The first three weeks of June are always a favorite time for me. That’s when the ATLAS Institute at CU Boulder teams up with the Denver Public School system’s Computer Magnet Program to host the DigitalCUrrents summer technology camp. Nine boys and girls from Thomas Jefferson and Denver North High Schools attended the camp, where they worked together to create three-dimensional, animated movie trailers for a larger 3D animated film. Students learned about 3D design, animation, storytelling and sound from ATLAS and Computer Magnet Program instructors.
The second and third weeks of the camp moved to Thomas Jefferson high school, where the high-school students taught their new skills to about 20 middle-school girls and boys. The high-school students became not only teachers for the middle school students, they also became their mentors and friends. The films created by both student groups will be displayed in the new ATLAS building at CU-Boulder, which is under construction and scheduled to open in fall 2006.
I love being around the students, of course, and seeing what their imaginations bring forth. This still, above, is from one group’s animation project, called “Under Da Sea.” Everybody had a wonderful time with the animation software; at first we were concerned about the technical difficulty of the project, but both the high-school students and the middle-school students picked it up quickly and designed their film clips in less than a week. Some created original music for their film scores! They even critiqued each other’s work using studio design practices.
Lecia Barker, NCWIT Senior Research Scientist, also is involved with DigitalCUrrents; she and her team are evaluating many aspects of it. Among the questions they’re asking are, should we run the camp with only girls? Or should it be both boys and girls? Which technology projects are the most compelling? How are the high-school students interacting with the middle school students? Does this type of camp format work to attract middle school students to computing?

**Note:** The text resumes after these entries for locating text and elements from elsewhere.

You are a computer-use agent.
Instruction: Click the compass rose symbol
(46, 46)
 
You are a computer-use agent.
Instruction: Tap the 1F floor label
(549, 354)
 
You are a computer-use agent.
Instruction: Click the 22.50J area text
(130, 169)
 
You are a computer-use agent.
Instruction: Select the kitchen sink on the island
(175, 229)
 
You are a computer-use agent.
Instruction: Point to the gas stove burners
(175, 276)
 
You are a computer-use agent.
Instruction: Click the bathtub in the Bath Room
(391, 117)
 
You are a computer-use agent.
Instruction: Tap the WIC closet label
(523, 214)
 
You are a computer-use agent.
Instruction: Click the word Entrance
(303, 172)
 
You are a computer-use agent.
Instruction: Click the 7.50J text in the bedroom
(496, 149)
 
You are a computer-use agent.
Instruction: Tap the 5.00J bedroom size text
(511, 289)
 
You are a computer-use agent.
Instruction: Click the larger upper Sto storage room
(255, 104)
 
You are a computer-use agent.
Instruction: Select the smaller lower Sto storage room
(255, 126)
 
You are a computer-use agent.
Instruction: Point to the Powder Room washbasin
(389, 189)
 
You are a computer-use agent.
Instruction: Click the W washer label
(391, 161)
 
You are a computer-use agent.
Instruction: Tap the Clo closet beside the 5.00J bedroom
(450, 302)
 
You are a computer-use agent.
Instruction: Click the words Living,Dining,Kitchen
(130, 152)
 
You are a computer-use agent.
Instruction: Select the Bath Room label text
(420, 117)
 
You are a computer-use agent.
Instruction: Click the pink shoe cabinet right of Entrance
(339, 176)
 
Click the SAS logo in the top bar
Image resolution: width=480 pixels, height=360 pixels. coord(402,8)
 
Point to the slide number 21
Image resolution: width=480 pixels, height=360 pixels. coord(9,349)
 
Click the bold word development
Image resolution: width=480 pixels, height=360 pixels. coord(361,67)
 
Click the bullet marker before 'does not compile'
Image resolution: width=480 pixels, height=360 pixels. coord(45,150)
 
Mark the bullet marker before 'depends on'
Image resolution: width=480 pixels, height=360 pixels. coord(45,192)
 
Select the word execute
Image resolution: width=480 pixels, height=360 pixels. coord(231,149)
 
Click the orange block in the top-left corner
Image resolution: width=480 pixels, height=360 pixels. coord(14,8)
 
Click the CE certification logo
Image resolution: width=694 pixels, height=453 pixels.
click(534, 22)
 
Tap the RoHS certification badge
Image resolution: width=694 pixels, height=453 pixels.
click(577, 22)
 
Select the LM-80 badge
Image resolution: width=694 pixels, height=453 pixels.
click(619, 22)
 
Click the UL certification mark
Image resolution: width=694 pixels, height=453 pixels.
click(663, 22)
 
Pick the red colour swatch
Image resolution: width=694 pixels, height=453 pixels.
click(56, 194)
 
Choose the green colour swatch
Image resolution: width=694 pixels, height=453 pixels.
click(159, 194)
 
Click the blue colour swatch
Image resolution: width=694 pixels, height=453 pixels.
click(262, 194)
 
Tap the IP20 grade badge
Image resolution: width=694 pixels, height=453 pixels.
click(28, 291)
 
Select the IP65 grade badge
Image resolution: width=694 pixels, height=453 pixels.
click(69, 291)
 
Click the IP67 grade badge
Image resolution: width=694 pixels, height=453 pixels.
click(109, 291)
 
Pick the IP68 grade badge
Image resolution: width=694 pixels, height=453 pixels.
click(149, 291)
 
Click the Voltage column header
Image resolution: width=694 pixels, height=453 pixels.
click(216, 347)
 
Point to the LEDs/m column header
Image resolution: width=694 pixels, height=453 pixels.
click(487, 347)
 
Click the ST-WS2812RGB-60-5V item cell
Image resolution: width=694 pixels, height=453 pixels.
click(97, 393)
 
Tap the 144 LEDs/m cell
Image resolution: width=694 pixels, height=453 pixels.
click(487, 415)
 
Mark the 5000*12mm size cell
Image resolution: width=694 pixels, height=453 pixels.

Her evaluation work is important not only to the ongoing success of DigitalCUrrents, but also to a larger national audience. It’s critical that we research and distribute effective practices for these types of K-12 informal educational opportunities, across the country. Only then can we stop reinventing summer camps and start looking forward to summer with the knowledge that kids not only are learning effectively, they’re having fun doing it.